Somos iguais, porém diferentes!

Trabalho realizado após leitura do "O garoto Estrela", que aborda diversidade

Ao falarmos sobre as diferenças físicas e preconceitos, percebemos muitas vezes que se faz presente na nossa sala de aula e de forma explicita na maioria das vezes. Tudo porque a sala de aula é o primeiro contato que nossos alunos têm com a sociedade e ele traz para dentro da sala de aula sua bagagem cultural e suas experiências. O preconceito é moldado em casa, muitas vezes e disseminado nas ruas. Antes de sairmos julgando, precisamos entender o que leva esse sujeito ser preconceituoso e precisamos refletir acerca do tema. Muitas vezes, o fato de sermos diferente gera esse pré-conceito. Pois não estamos acostumados com o diferente. Diferente do que se prega na sociedade. Diferente do que a mídia mostra. Diferente do que padrão que nos foi imposto. O diferente, não é nos é comum. Não sabemos lidar com o diferente. E muitas vezes, o diferente pode ser a gente mesmo.

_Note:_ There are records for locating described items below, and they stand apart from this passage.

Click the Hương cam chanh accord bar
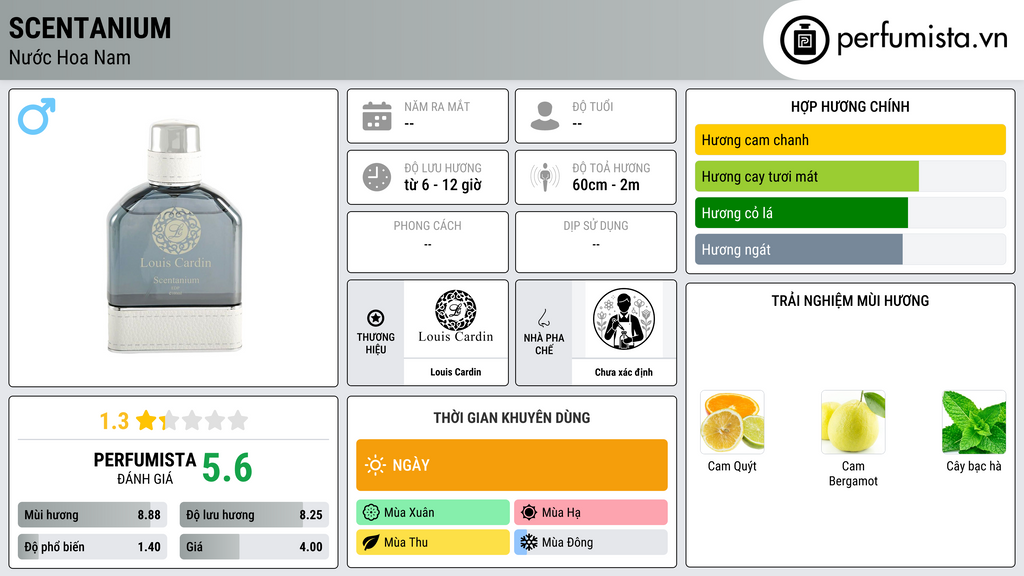Viewport: 1024px width, 576px height. point(850,140)

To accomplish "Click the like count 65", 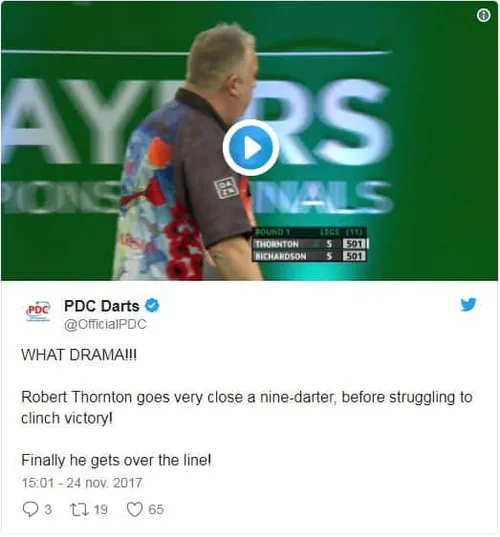I will [156, 510].
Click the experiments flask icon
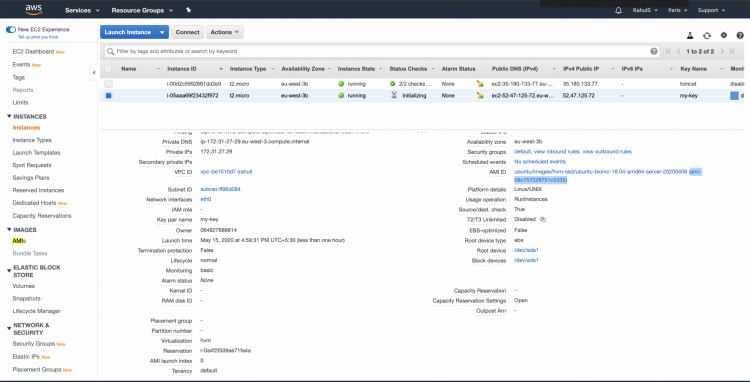This screenshot has width=750, height=382. click(690, 35)
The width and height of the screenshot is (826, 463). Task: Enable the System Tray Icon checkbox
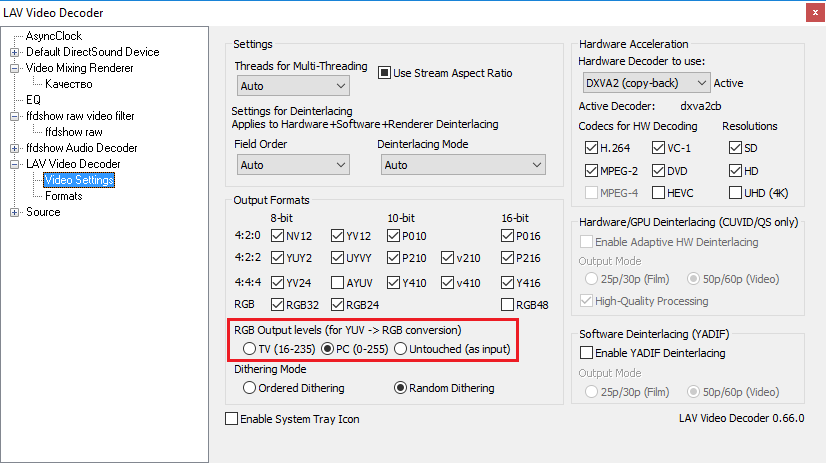tap(232, 419)
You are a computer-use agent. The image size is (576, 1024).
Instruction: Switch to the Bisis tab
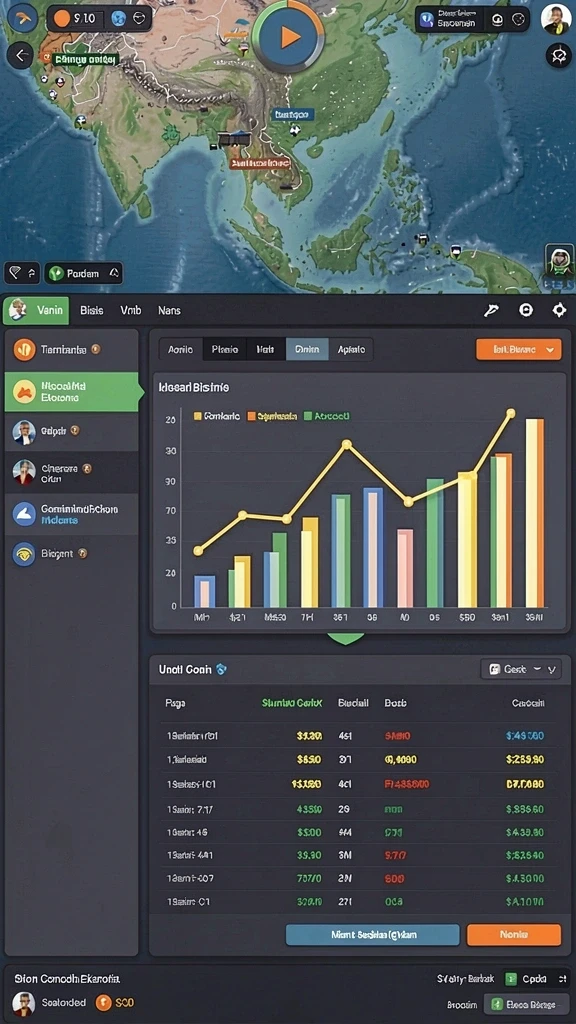tap(91, 311)
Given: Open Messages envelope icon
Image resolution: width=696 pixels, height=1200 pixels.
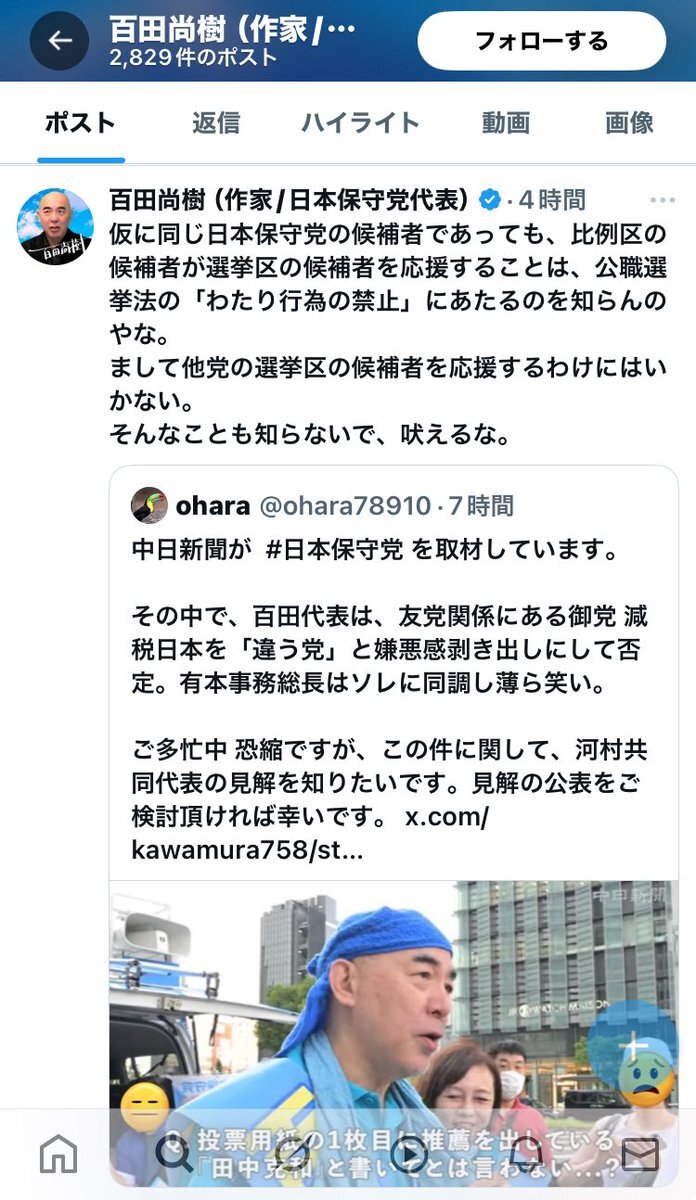Looking at the screenshot, I should (640, 1154).
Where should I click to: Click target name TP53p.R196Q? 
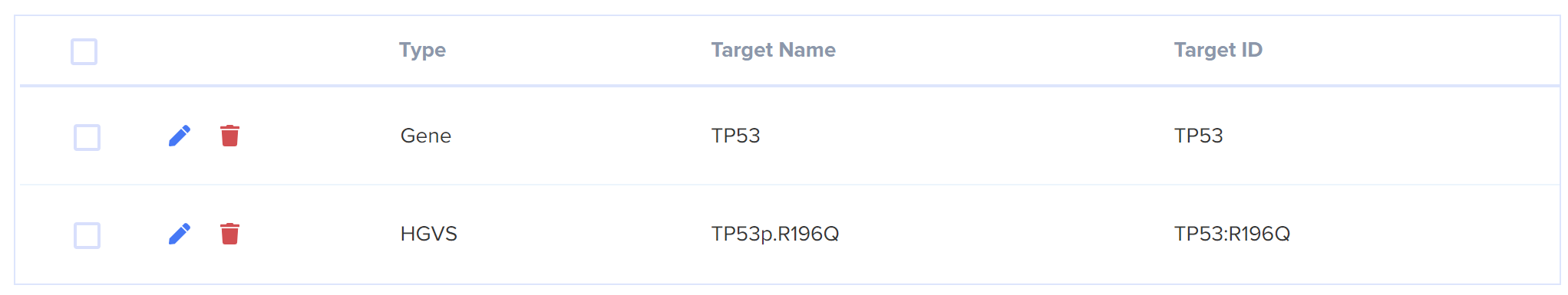(775, 234)
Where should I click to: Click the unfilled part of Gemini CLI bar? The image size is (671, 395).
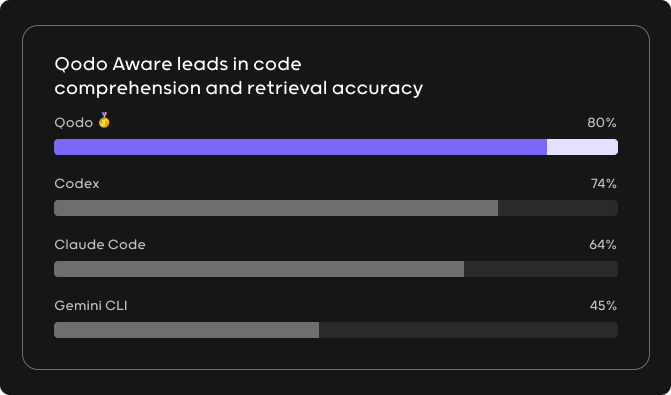point(468,330)
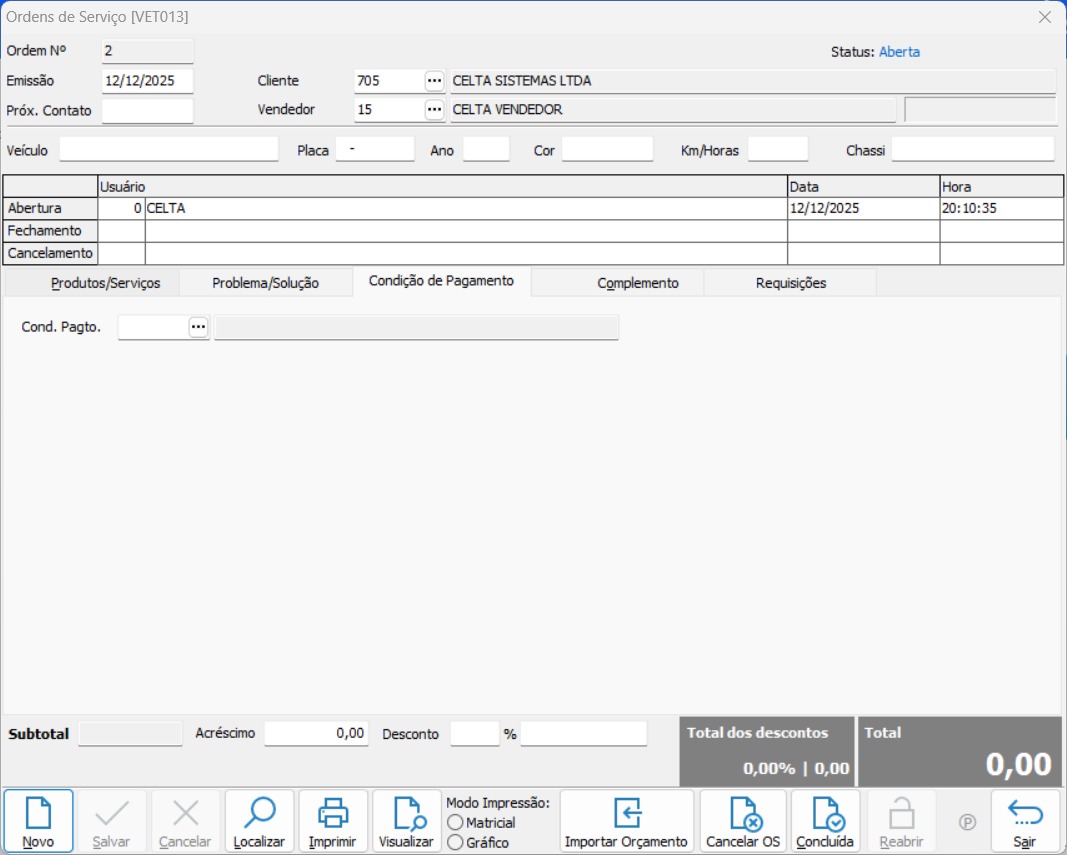This screenshot has width=1067, height=855.
Task: Open the Requisições tab
Action: (x=790, y=283)
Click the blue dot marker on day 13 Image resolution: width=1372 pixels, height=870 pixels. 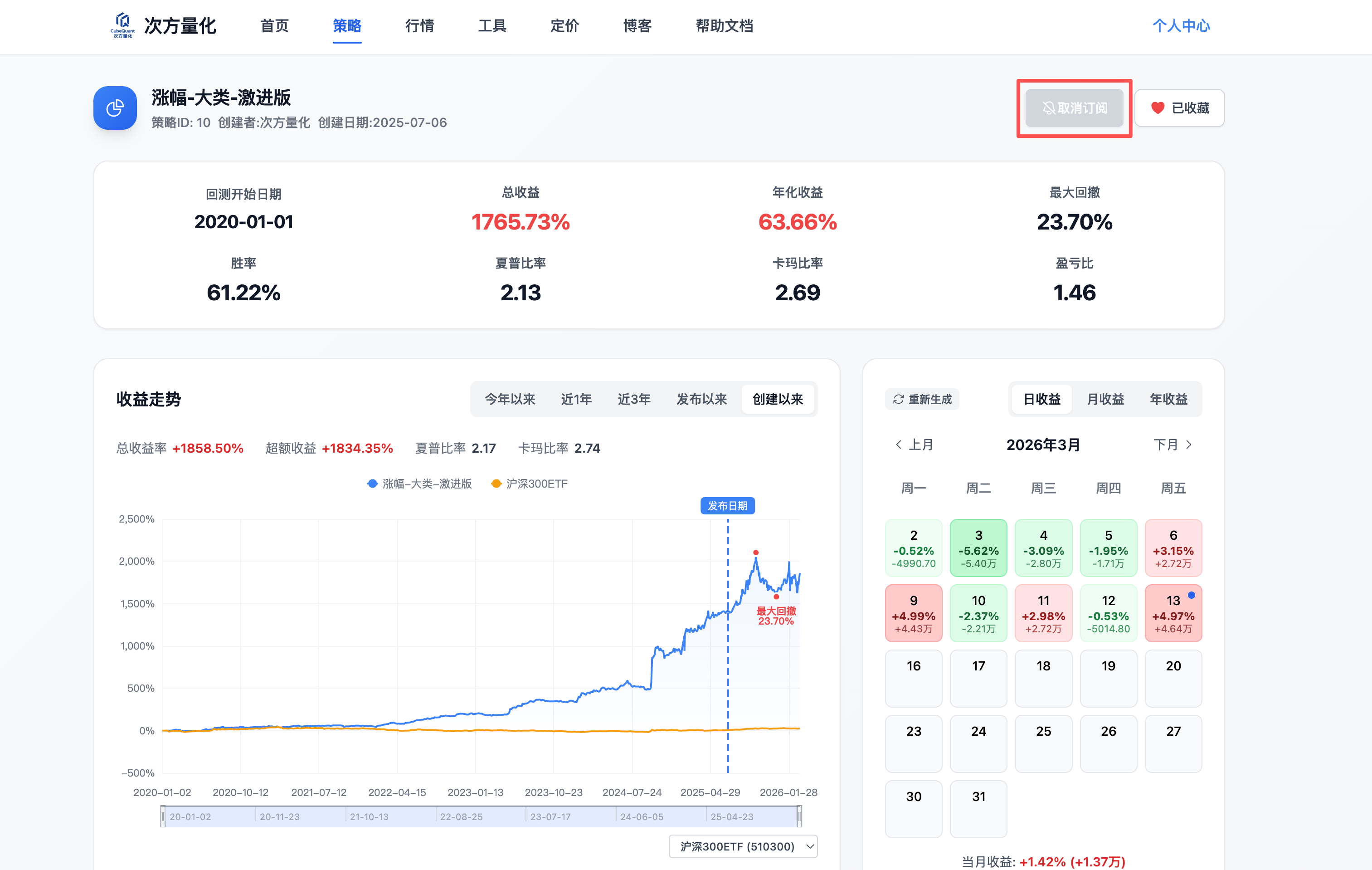tap(1192, 595)
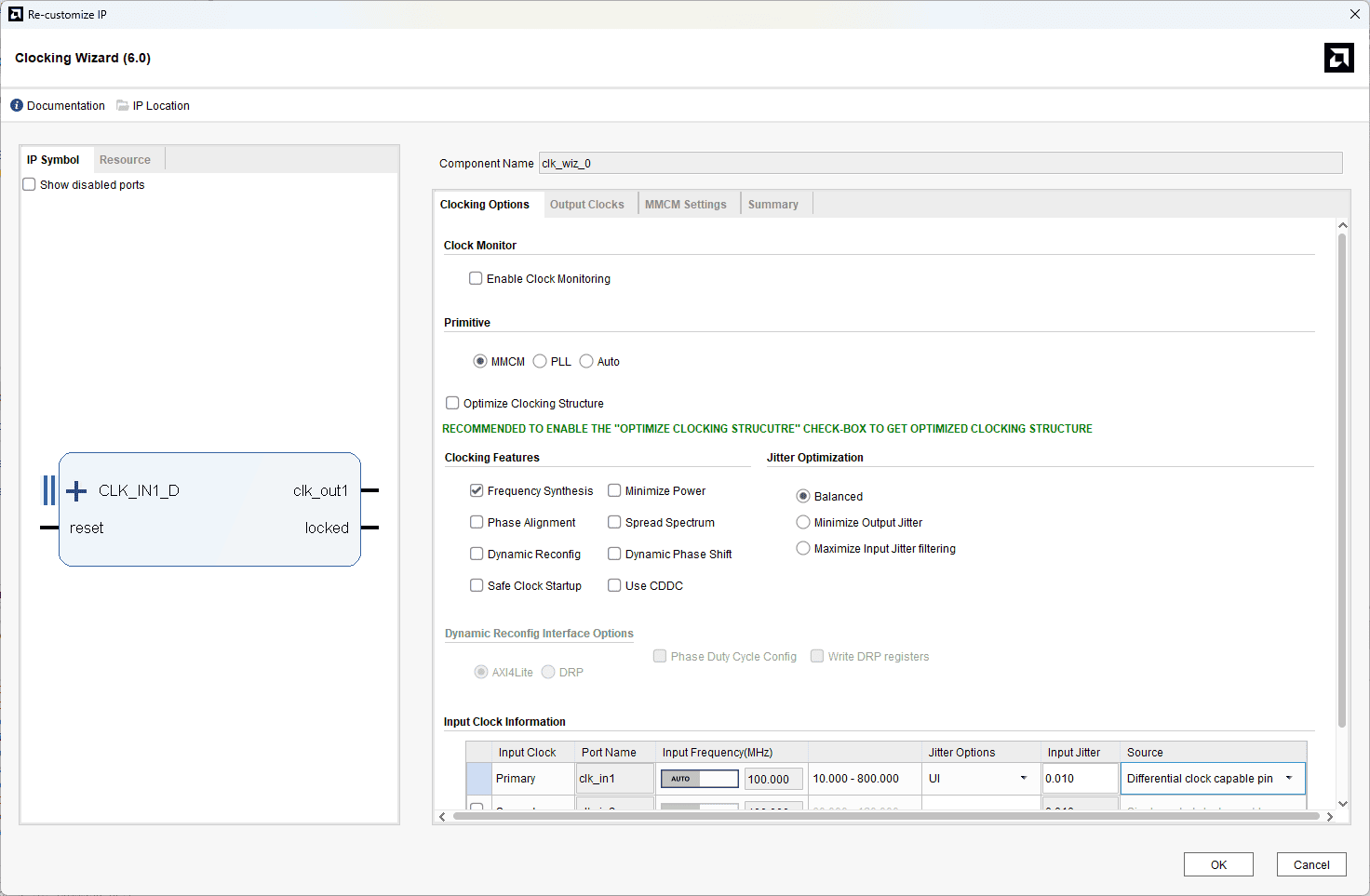Open the Source Differential clock capable pin dropdown
The width and height of the screenshot is (1370, 896).
point(1289,779)
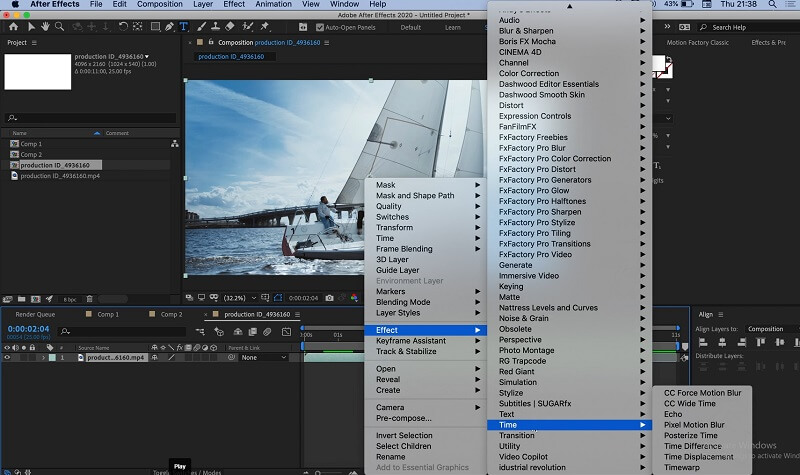Expand the product mp4 layer properties
The width and height of the screenshot is (800, 475).
(43, 357)
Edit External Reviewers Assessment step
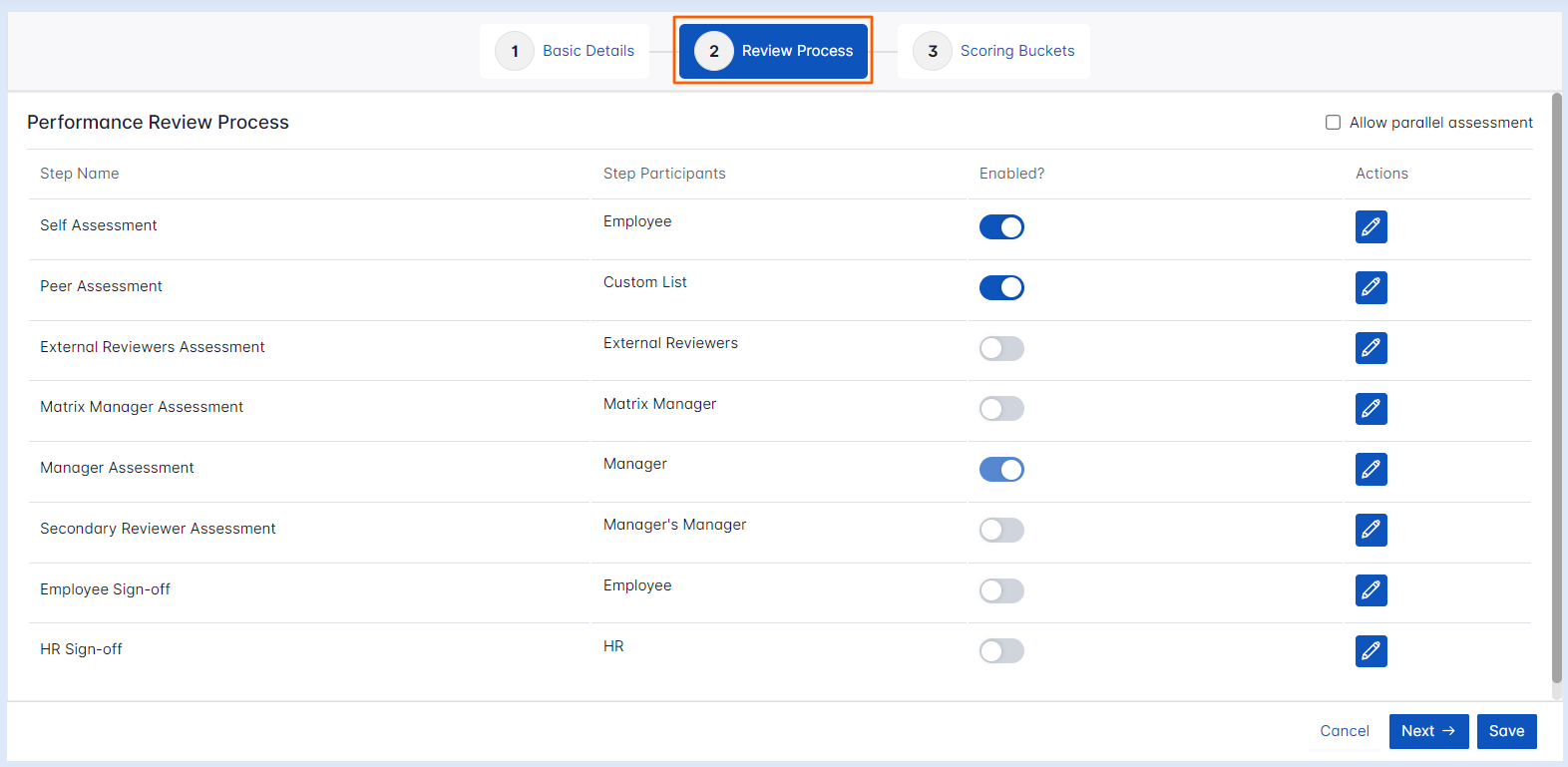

E existem vários tipos de diferenças, as físicas, as diferenças de personalidades e os comportamentos que se diferem.  Como lidar com tudo isso em sala de aula? E se pensarmos sobre as diferenças, temos as diferenças significativas que pontuam definições tais como: Estatísticos, Estrutural e Psicosocial. Estatísticas se refere à matemática mesmo, aqueles apontamentos que tantos por cento da sociedade faz assim ou daquele modo.  O estrutural se refere à vocação, como características dos indivíduos (ver, ouvir, falar, comer) e são taxadas de diferentes pessoas que necessitam de uma ajuda de algum elemento exterior para exercer essas características e o psicosocial se refere à comparação, como por exemplo, só pessoas brancas, magras e altas serão bem sucedidas, logo se pertencer a esse grupo sou “normal” e não vista como diferente.
E como transformar a diferença em igualdade numa sala de aula? Como nos aponta Freire, educação não muda o mundo, educação muda pessoas. Logo, precisamos mudar pessoas para que elas possam a vir a mudar o mundo.
Na minha sala de aula, trabalho a partir da literatura infantil, que além de ser uma estratégia de leitura, oportuniza o debate sobre diversidade e consequentemente sobre respeito ao próximo e empatia.
Ao perceber que o diferente é igual, passamos a valorizar a diversidade presente em sala de aula e além da valorização, passamos a dar voz aos alunos que se sentem “diferentes” em sala de aula. Não devemos permitir que nossos alunos sejam como os avestruz e queiram se esconder dentro da areia, portanto é fundamental oportunizar momentos em sala de aula para que possam se construir como sujeitos pertencentes a essa sociedade.